GIVI is an Italian company offering a range of hard and soft cases, racks and other touring accessories, and has been around since the 1960s. Before writing this review I had never purchased a hard case, so I started my research by asking a seasoned tourer for his expert opinion. His response: “Why do I need a $400 case to store $40 worth of dirty laundry?” To be fair, the V47 trunk alone is currently priced at $310, but add the stoplight kit and a rack and you’re out of pocket more than $400. So is it worth it? I say yes, but with some caveats. Before I outline the misses, here’s some background info to better help you make your choice.
Review and Photos by Aaron Schasse
The V47 is part of the premiere line of Monokey products offered. The Monokey range features more heavy duty construction then the slightly lower-end Monolock series. Additionally, GIVI offers the Trekker, Outback and Dolomiti series aimed at adventure touring. I chose the V47 as the styling was a near perfect match for my silver FJ-09. I also loved that the case was locking and removable from the bike using just one key. It’s also waterproof and designed to accept an integrated lighting system, backrest for passengers, and a luggage rack, each at additional cost.
A bit of research revealed that I would also need to purchase a GIVI rack if I wanted to use the integrated lighting system, as the case connects to the bike via wireless contact points in the rack itself. If you want to add the Stop Light kit, you should be prepared to do some light electrical work as the kit comes with all the parts you need to assemble it yourself.
I’ll be the first to admit that adding a trunk to your motorcycle instantly makes it look stupid, however, I needed something to keep my camera gear safe on longer rides and having a removable, water-tight locking trunk with integrated brake lights is a very attractive alternative to wearing or strapping a heavy camera bag to the rear seat.
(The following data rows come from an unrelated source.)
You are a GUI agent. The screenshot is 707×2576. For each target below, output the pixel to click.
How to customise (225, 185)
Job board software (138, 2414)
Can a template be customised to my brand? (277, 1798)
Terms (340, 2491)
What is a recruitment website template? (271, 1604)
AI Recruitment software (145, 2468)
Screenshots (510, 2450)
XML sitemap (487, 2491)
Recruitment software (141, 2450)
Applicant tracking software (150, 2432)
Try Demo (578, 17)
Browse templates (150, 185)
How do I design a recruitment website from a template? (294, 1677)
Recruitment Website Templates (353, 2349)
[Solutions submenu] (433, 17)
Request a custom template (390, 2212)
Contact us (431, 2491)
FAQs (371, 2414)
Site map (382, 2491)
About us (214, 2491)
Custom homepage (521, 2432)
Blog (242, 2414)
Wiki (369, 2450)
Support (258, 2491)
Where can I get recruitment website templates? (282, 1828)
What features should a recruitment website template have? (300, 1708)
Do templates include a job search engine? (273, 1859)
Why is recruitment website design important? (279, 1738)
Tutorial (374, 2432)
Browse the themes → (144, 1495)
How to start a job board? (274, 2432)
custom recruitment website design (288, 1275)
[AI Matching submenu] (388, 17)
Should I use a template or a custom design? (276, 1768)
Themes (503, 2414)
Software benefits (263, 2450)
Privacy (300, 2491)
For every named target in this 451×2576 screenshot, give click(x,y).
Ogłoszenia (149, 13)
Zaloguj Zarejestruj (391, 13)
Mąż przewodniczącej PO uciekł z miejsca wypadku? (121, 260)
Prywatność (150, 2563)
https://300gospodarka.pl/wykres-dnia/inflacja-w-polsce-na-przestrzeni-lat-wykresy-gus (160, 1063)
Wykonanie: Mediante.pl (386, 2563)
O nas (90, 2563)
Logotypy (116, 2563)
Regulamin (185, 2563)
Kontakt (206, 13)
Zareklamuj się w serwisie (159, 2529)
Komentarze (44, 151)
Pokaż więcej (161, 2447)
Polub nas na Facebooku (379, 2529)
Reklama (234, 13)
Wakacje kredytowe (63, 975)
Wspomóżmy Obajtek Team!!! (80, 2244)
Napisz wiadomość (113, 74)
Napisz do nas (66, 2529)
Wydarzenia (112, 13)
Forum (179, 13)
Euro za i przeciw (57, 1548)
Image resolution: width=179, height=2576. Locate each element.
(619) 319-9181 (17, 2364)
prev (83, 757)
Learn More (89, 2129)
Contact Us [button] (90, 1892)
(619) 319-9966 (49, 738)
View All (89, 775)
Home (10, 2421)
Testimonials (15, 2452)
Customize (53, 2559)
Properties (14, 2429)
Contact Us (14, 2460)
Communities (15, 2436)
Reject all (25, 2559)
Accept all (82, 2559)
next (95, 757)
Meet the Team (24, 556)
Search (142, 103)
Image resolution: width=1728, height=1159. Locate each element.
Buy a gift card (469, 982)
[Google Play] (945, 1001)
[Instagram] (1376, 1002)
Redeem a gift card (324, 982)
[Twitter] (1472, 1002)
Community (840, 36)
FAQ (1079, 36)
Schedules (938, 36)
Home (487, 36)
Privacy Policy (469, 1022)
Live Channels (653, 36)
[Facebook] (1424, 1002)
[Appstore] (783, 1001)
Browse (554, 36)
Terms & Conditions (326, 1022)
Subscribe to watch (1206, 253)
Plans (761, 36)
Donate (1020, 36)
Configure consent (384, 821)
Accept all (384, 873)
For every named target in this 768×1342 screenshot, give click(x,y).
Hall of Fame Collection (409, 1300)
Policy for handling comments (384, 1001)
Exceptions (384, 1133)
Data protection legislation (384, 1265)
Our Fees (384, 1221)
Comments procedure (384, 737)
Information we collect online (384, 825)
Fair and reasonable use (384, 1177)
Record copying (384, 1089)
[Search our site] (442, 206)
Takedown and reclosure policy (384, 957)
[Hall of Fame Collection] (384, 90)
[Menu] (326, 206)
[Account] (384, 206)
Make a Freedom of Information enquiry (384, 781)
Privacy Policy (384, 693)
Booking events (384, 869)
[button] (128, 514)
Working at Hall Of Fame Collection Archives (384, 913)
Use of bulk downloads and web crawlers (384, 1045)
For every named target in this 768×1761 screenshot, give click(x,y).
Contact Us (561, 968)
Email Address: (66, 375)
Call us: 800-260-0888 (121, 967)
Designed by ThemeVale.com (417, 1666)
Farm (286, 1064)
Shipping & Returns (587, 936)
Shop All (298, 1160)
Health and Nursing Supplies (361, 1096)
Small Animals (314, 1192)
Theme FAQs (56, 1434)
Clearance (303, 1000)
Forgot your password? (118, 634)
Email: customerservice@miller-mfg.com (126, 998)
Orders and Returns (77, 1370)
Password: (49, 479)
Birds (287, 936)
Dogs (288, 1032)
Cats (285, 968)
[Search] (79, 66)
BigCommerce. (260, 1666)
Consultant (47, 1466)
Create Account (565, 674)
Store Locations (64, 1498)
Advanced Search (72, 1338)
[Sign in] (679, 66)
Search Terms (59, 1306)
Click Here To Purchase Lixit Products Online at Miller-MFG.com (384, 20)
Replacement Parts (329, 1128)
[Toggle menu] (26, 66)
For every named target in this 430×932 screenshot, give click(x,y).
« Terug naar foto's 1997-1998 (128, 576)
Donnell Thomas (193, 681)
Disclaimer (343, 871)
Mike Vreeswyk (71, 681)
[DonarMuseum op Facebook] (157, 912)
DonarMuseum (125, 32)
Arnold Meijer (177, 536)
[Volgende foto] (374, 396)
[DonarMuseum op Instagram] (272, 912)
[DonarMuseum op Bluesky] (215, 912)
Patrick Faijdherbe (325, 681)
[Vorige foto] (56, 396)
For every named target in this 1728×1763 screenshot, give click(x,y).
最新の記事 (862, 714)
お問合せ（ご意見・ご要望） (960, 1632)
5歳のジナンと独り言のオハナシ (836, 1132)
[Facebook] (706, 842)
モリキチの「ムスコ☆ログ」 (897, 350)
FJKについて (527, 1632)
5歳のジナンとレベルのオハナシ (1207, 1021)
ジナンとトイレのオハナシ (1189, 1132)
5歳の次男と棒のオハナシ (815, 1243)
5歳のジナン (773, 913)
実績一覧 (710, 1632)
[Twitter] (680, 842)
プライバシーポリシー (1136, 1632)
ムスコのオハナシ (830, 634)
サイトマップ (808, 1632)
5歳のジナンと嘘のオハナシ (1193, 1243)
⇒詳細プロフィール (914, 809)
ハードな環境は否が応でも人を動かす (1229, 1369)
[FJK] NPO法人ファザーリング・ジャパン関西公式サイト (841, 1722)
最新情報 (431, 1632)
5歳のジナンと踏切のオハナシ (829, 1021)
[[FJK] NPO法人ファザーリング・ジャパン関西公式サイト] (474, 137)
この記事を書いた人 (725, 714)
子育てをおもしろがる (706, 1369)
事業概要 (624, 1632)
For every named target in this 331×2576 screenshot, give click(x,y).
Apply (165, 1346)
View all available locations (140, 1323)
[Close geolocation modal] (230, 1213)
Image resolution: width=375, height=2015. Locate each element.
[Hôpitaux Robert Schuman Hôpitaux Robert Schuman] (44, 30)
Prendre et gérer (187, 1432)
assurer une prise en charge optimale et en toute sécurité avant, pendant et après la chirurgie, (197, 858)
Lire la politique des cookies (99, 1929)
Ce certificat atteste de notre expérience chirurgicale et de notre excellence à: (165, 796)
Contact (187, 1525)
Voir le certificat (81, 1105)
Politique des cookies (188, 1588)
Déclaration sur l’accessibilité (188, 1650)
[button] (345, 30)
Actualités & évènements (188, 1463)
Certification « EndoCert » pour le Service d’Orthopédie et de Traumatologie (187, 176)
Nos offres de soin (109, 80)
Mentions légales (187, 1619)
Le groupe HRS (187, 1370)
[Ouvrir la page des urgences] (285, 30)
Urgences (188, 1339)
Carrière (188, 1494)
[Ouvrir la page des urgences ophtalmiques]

Thin LED tape integrates perfectly with the design of the case, preserving a sleek finish. Installation was simple and added value to an already versatile product. Note that installation of the Stop Light kit required drilling and cutting holes into the case itself.
After installing the rack and Stop Light kit on my FJ-09, I took a 3 day trip up the coast, filling the case with my valuable camera equipment and storing my clothes and other gear in my soft saddlebags. The V47 worked to keep my valuables safe, organized, and easily accessible on my trip. In the past I’ve always kept my camera gear safe on my back for longer rides, but wearing a backpack is uncomfortable, especially when it’s filled with heavy lenses and cameras. For my needs, the V47 worked brilliantly. I even had a chance to test it in heavy rain through Big Sur and the case worked as advertised.
I loved how easy it was to remove the case from the rack when arriving at a hotel. Just turn the key, push the silver button under the lock, and the case slides off. A durable handle allows the still locked case to be easily carried with one hand, even while wearing gloves. I was impressed by how well the rack and mounting system worked together with the integrated wiring.
You’ll need to cut a hole in the bottom of the trunk if adding the Stop Light kit. This could introduce some moisture to your belongings. The hole should be sealed before you hit the road. I used a standard hot glue gun to re-seal my case.
Overall, the V47 was the perfect top case for my trip up the coast. The integrated Stop Light kit provided extra confidence through urban/traffic areas, and the capacity of the case was fine for my needs. That said, here are the caveats I mentioned at the beginning:
Caveat 1 – The capacity is not exactly as advertised.
On their website, GIVI boasts the V47 liter trunk “can hold two full face helmets.” They would have to be small helmets, as I did not find this to be true with my personal lids. However, I was impressed with the case’s ability to store my Shoei Neotec II, an armored leather jacket, and gloves – which is exactly what I wanted for around town. If stashing 2 full face helmets is a must for you, then I suggest opting for the larger V56 Maxia case.
Caveat 2 – The Stop Light kit works if installed properly, but it is designed poorly and with cheap materials.
The case sits high above the rear seat, a perfect place to add some extra visibility. Having the ability to add additional brake lights to the case was a huge selling point for me, as I generally worry about being rear ended in traffic more than any other common accident. For around $65, what you get is 2 sticky LED strips, some very thin wiring, and 2 contact points which allow the case to be easily taken on and off the GIVI rack. The wires connecting each LED strip to the contact point are too short and too thin, in my opinion. For the price, GIVI should include more durable wiring that fits the case better. I’ll be re-wiring mine to ensure these tiny strands don’t snap during a trip.
The Stop Light kit comes with some very low quality parts. These thin wire strands are 22 gauge at best, and so short that they barely fit the design. A quick search on YouTube will offer some much cheaper and overall better DIY options for wiring your top case to your brake lights.
Notice the red wire stretching tightly across the top of the case. This wire connects the case’s left brake light with the top shell’s contact point. It works for now, but I’m afraid this thin wire will eventually snap in this precarious position.